I'd like to know the performance difference between slub_debug=P and
slub_debug=- with this change.
Although this patch increases hackbench performance, I'm not sure it's
sufficient for the production system. Concurrent slab allocation request
will contend the node lock in every allocation attempt. So, there would be
other ues-cases that performance drop due to slub_debug=P cannot be
accepted even if it is security feature.
How about allowing cpu partial list for debug cases?
It will not hurt fast path and will make less contention on the node
lock.
Thanks.
On 03/31/2016 07:35 PM, Joonsoo Kim wrote:
> On Mon, Mar 28, 2016 at 03:53:01PM -0700, Laura Abbott wrote:
>> The per-cpu slab is designed to be the primary path for allocation in SLUB
>> since it assumed allocations will go through the fast path if possible.
>> When debugging is enabled, the fast path is disabled and per-cpu
>> allocations are not used. The current debugging code path still activates
>> the cpu slab for allocations and then immediately deactivates it.

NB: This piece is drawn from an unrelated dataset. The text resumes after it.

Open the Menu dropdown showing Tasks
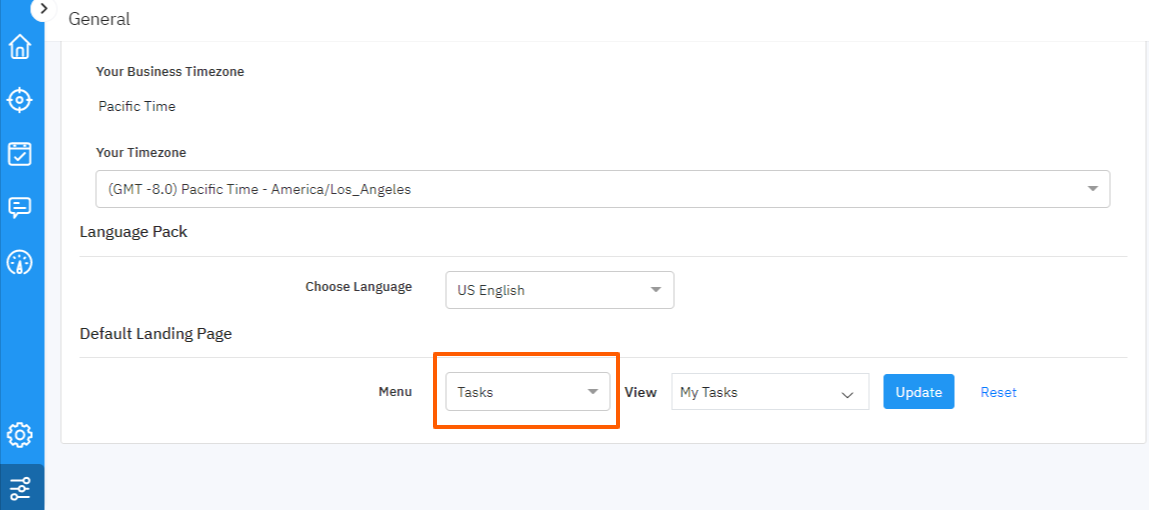point(527,392)
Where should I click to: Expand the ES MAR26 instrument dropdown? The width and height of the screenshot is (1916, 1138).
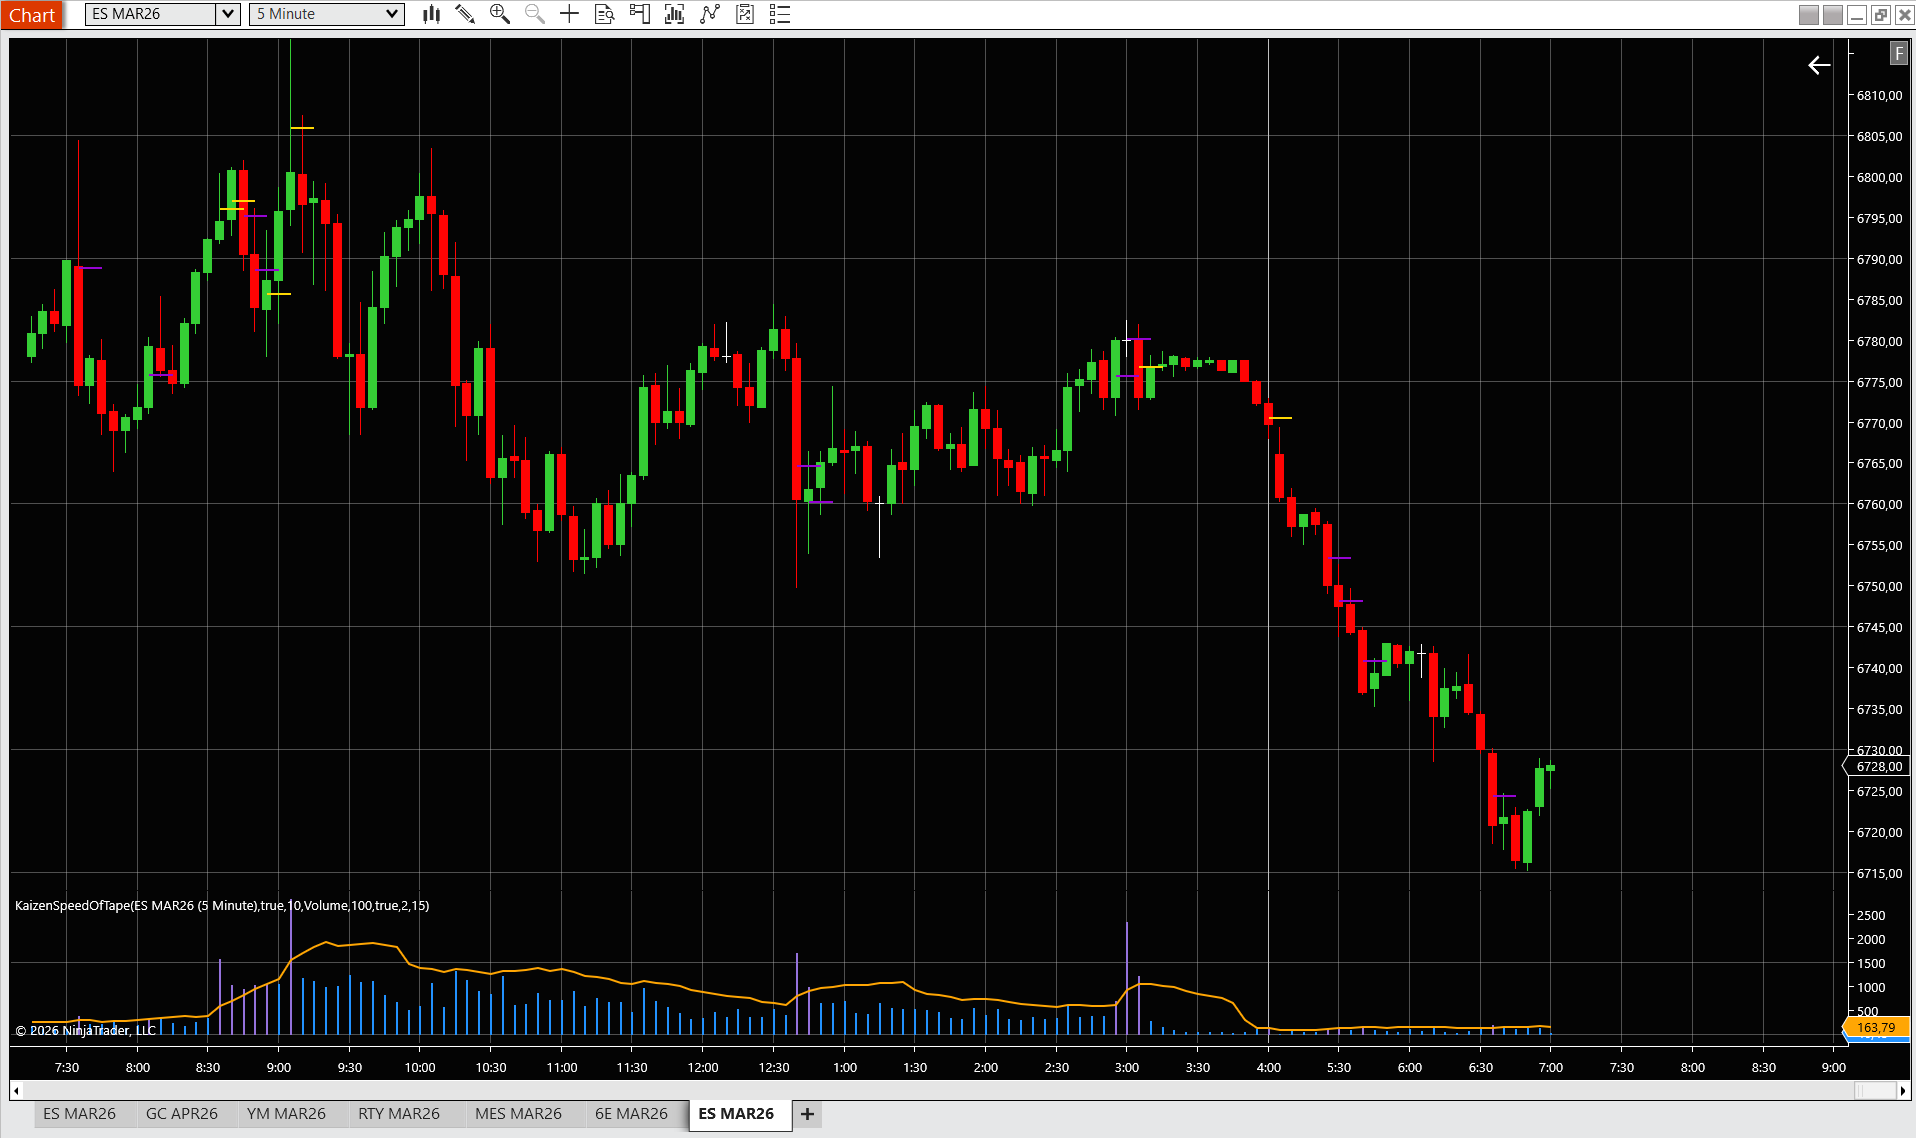[x=228, y=14]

This
>> is useless work. When a slab is enabled for debugging, skip cpu
>> activation.
>>
>> Signed-off-by: Laura Abbott <[email protected]>
>> ---
>> This is a follow on to the optimization of the debug paths for poisoning
>> With this I get ~2 second drop on hackbench -g 20 -l 1000 with slub_debug=P
>> and no noticable change with slub_debug=- .
>
> I'd like to know the performance difference between slub_debug=P and
> slub_debug=- with this change.
>
with the hackbench benchmark
slub_debug=- 6.834
slub_debug=P 8.059
so ~1.2 second difference.
> Although this patch increases hackbench performance, I'm not sure it's
> sufficient for the production system. Concurrent slab allocation request
> will contend the node lock in every allocation attempt. So, there would be
> other ues-cases that performance drop due to slub_debug=P cannot be
> accepted even if it is security feature.
>
Hmmm, I hadn't considered that :-/
> How about allowing cpu partial list for debug cases?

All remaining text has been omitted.